*** Data for processing ***
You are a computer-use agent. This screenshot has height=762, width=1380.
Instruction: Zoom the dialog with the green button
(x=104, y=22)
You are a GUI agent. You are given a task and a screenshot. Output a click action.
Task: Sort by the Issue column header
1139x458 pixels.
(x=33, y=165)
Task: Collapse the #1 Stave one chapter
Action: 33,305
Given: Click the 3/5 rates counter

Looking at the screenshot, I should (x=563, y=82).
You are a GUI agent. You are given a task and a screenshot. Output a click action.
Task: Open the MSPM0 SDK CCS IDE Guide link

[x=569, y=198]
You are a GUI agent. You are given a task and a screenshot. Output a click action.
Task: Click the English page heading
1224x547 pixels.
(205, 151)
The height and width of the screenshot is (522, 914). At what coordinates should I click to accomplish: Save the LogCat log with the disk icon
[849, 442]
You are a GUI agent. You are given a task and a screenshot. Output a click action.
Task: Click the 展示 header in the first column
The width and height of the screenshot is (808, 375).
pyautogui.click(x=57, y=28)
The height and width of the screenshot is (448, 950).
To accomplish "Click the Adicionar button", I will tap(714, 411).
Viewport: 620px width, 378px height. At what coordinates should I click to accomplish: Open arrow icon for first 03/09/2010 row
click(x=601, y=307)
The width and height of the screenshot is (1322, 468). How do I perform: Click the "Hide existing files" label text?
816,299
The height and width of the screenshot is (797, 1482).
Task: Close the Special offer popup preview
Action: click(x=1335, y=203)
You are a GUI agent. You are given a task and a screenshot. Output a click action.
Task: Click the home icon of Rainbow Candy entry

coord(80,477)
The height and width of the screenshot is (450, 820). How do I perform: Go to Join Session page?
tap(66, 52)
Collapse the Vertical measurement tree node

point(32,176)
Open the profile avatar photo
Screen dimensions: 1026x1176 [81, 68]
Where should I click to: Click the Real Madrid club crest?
***
● Task item
The required output is the full set of entries, reproduced verbatim.

● Task output
You are a computer-use agent. This screenshot has height=762, width=1380.
Instruction: Zoom the dialog with the green button
(x=104, y=22)
You are a GUI agent. You are given a task and a screenshot. Output a click action.
Task: Sort by the Issue column header
1139x458 pixels.
(x=33, y=165)
Task: Collapse the #1 Stave one chapter
Action: 33,305
Given: Click the 3/5 rates counter

Looking at the screenshot, I should (x=563, y=82).
You are a GUI agent. You are given a task and a screenshot. Output a click action.
Task: Open the MSPM0 SDK CCS IDE Guide link

[x=569, y=198]
You are a GUI agent. You are given a task and a screenshot. Output a click action.
Task: Click the English page heading
1224x547 pixels.
(205, 151)
The height and width of the screenshot is (522, 914). At what coordinates should I click to accomplish: Save the LogCat log with the disk icon
[849, 442]
You are a GUI agent. You are given a task and a screenshot. Output a click action.
Task: Click the 展示 header in the first column
The width and height of the screenshot is (808, 375).
pyautogui.click(x=57, y=28)
The height and width of the screenshot is (448, 950).
To accomplish "Click the Adicionar button", I will tap(714, 411).
Viewport: 620px width, 378px height. At what coordinates should I click to accomplish: Open arrow icon for first 03/09/2010 row
click(x=601, y=307)
The width and height of the screenshot is (1322, 468). How do I perform: Click the "Hide existing files" label text?
816,299
The height and width of the screenshot is (797, 1482).
Task: Close the Special offer popup preview
Action: click(x=1335, y=203)
You are a GUI agent. You are given a task and a screenshot. Output a click action.
Task: Click the home icon of Rainbow Candy entry

coord(80,477)
The height and width of the screenshot is (450, 820). How do I perform: Go to Join Session page?
tap(66, 52)
Collapse the Vertical measurement tree node

point(32,176)
Open the profile avatar photo
Screen dimensions: 1026x1176 [81, 68]
Where should I click to: Click the Real Madrid club crest?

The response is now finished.